What you are asked to do =
Restate the whole listing exactly, leaving nothing out.

Source data =
--------------------------------

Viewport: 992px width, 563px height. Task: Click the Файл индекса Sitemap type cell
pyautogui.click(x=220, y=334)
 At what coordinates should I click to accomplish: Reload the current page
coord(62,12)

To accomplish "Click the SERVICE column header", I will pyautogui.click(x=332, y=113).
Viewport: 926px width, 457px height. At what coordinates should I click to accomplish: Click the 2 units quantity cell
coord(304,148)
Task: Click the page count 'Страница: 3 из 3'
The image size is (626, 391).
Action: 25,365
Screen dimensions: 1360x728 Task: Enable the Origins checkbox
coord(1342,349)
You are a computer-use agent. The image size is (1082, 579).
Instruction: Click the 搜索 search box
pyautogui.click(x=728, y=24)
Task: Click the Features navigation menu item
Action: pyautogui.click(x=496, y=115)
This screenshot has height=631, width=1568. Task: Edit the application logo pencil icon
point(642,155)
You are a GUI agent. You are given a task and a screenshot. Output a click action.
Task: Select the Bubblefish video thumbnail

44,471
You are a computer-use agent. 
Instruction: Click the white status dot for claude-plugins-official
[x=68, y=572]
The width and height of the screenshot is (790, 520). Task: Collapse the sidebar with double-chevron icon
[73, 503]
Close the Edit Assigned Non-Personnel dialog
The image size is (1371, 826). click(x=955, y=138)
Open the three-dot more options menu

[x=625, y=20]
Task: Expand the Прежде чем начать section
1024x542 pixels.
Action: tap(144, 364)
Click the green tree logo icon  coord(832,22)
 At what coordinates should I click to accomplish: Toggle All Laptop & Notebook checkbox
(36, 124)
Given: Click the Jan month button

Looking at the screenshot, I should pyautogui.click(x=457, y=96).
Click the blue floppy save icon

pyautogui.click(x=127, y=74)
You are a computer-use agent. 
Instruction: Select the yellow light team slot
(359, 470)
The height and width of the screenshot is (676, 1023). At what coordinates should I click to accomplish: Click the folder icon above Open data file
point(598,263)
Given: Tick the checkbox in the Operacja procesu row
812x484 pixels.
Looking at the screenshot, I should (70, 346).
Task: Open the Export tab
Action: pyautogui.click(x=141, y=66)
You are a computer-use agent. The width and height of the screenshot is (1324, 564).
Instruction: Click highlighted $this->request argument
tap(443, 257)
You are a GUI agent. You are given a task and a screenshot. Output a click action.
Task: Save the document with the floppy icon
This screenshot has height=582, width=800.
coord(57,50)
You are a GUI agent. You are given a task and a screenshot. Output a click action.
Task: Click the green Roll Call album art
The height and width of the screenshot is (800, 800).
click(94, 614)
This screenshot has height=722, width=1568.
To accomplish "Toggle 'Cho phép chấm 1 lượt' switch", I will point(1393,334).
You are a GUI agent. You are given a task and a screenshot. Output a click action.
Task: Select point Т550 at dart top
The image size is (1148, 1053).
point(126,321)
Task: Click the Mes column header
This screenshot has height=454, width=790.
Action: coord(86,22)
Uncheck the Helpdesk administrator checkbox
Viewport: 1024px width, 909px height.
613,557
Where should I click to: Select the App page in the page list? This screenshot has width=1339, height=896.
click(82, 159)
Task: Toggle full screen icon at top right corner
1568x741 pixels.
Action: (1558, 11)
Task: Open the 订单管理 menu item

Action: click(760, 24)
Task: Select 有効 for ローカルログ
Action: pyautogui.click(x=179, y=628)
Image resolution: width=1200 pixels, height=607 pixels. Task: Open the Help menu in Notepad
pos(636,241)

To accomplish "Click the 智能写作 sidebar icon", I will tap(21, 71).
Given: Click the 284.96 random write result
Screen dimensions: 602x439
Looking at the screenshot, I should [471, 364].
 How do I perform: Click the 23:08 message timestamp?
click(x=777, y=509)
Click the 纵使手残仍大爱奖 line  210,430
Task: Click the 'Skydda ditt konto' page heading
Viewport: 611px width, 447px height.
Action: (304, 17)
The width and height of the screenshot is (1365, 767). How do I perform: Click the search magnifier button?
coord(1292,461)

--------------------------------

Task answer =
Viewport: 992px width, 563px height. Task: Click the Файл индекса Sitemap type cell
pyautogui.click(x=220, y=334)
 At what coordinates should I click to accomplish: Reload the current page
coord(62,12)

To accomplish "Click the SERVICE column header", I will pyautogui.click(x=332, y=113).
Viewport: 926px width, 457px height. At what coordinates should I click to accomplish: Click the 2 units quantity cell
coord(304,148)
Task: Click the page count 'Страница: 3 из 3'
The image size is (626, 391).
Action: 25,365
Screen dimensions: 1360x728 Task: Enable the Origins checkbox
coord(1342,349)
You are a computer-use agent. The image size is (1082, 579).
Instruction: Click the 搜索 search box
pyautogui.click(x=728, y=24)
Task: Click the Features navigation menu item
Action: pyautogui.click(x=496, y=115)
This screenshot has height=631, width=1568. Task: Edit the application logo pencil icon
point(642,155)
You are a GUI agent. You are given a task and a screenshot. Output a click action.
Task: Select the Bubblefish video thumbnail

44,471
You are a computer-use agent. 
Instruction: Click the white status dot for claude-plugins-official
[x=68, y=572]
The width and height of the screenshot is (790, 520). Task: Collapse the sidebar with double-chevron icon
[73, 503]
Close the Edit Assigned Non-Personnel dialog
The image size is (1371, 826). click(x=955, y=138)
Open the three-dot more options menu

[x=625, y=20]
Task: Expand the Прежде чем начать section
1024x542 pixels.
Action: tap(144, 364)
Click the green tree logo icon  coord(832,22)
 At what coordinates should I click to accomplish: Toggle All Laptop & Notebook checkbox
(36, 124)
Given: Click the Jan month button

Looking at the screenshot, I should pyautogui.click(x=457, y=96).
Click the blue floppy save icon

pyautogui.click(x=127, y=74)
You are a computer-use agent. 
Instruction: Select the yellow light team slot
(359, 470)
The height and width of the screenshot is (676, 1023). At what coordinates should I click to accomplish: Click the folder icon above Open data file
point(598,263)
Given: Tick the checkbox in the Operacja procesu row
812x484 pixels.
Looking at the screenshot, I should (70, 346).
Task: Open the Export tab
Action: pyautogui.click(x=141, y=66)
You are a computer-use agent. The width and height of the screenshot is (1324, 564).
Instruction: Click highlighted $this->request argument
tap(443, 257)
You are a GUI agent. You are given a task and a screenshot. Output a click action.
Task: Save the document with the floppy icon
This screenshot has height=582, width=800.
coord(57,50)
You are a GUI agent. You are given a task and a screenshot. Output a click action.
Task: Click the green Roll Call album art
The height and width of the screenshot is (800, 800).
click(94, 614)
This screenshot has height=722, width=1568.
To accomplish "Toggle 'Cho phép chấm 1 lượt' switch", I will point(1393,334).
You are a GUI agent. You are given a task and a screenshot. Output a click action.
Task: Select point Т550 at dart top
The image size is (1148, 1053).
point(126,321)
Task: Click the Mes column header
This screenshot has height=454, width=790.
Action: coord(86,22)
Uncheck the Helpdesk administrator checkbox
Viewport: 1024px width, 909px height.
613,557
Where should I click to: Select the App page in the page list? This screenshot has width=1339, height=896.
click(82, 159)
Task: Toggle full screen icon at top right corner
1568x741 pixels.
Action: (1558, 11)
Task: Open the 订单管理 menu item

Action: click(760, 24)
Task: Select 有効 for ローカルログ
Action: pyautogui.click(x=179, y=628)
Image resolution: width=1200 pixels, height=607 pixels. Task: Open the Help menu in Notepad
pos(636,241)

To accomplish "Click the 智能写作 sidebar icon", I will tap(21, 71).
Given: Click the 284.96 random write result
Screen dimensions: 602x439
Looking at the screenshot, I should [471, 364].
 How do I perform: Click the 23:08 message timestamp?
click(x=777, y=509)
Click the 纵使手残仍大爱奖 line  210,430
Task: Click the 'Skydda ditt konto' page heading
Viewport: 611px width, 447px height.
Action: (304, 17)
The width and height of the screenshot is (1365, 767). How do I perform: Click the search magnifier button?
coord(1292,461)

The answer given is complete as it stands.